El árbol de los Buendía, de Misael Torres, cuenta con el respaldo musical en acordeón, caja y
guacharaca de la agrupación barranquillera Parranda
vallenata, que entona páginas escritas por Gabriel Romero, como ‘Los
cien años de Macondo’ (clásico de la rumba que desató la fiebre macondiana
a partir del premio Nobel) y ‘El corazón de Macondo’.
-¡¿Dónde queda Macondo?!-, pregunta el maestro de la oralidad
señalando con la mirada la punta del dedo índice derecho.

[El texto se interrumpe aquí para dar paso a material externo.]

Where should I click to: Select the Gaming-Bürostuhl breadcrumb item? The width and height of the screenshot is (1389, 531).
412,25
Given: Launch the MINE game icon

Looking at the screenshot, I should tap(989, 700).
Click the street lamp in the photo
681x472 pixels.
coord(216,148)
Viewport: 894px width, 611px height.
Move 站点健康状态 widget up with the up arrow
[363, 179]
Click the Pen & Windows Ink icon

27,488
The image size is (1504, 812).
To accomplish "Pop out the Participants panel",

-Entre Cesar y Riohacha-, responde otro espontáneo ubicado en la parte alta de las
graderías.
-Puede ser,
puede ser…-, interpela Torres. Pero
como Macondo es una ficción, está en
el imaginario y en el corazón de quienes hemos leído Cien años de soledad. Y no olviden que el mejor homenaje que le
podemos tributar a Gabo, es leyendo
y releyendo su obra.
-¿Quién tiene la ficha de José Arcadio
Buendía?
-¡Yo!-, atiende presuroso un colegial.
-¿Cómo se llama el hijo de Aureliano
Segundo?
-Me imagino que Aureliano Tercero-, responde sin vacilar el
adolescente.
-¡Error! No
fue uno, fueron tres retoños los que tuvo Aureliano
Segundo con Fernanda del Carpio:
José Arcadio, ‘el papa’, porque lo mandaron a estudiar a
Roma; ‘Meme’, que es la misma Amaranta
Remedios y, la tercera, Amaranta
Úrsula.
Entre bromas
y chascarrillos, ‘El árbol de los
Buendía’, más que un ejercicio para la imaginación y el deleite, es una lúdica
a vuelo de pájaro para refrescar la memoria de la obra más leída y aplaudida en
el mundo, escrita por un colombiano.
Como dice Misael, es una provechosa fórmula para
jugar aprendiendo, que se debería incentivar en colegios y facultades de
literatura, como una novedosa y práctica alternativa ante el trillado y acartonado
régimen académico.
A la salida
del pabellón, nos encontramos en la fila de ingreso a don Jorge Viracachá, un reconocido gallero de Fusagasugá, sombrero aguadeño y poncho recién planchado sobre el
hombro izquierdo, que estaba convencido que en la gallera de Macondo efectivamente se estaban dando combates
a muerte de espuelones, con racimos de billetes de por medio.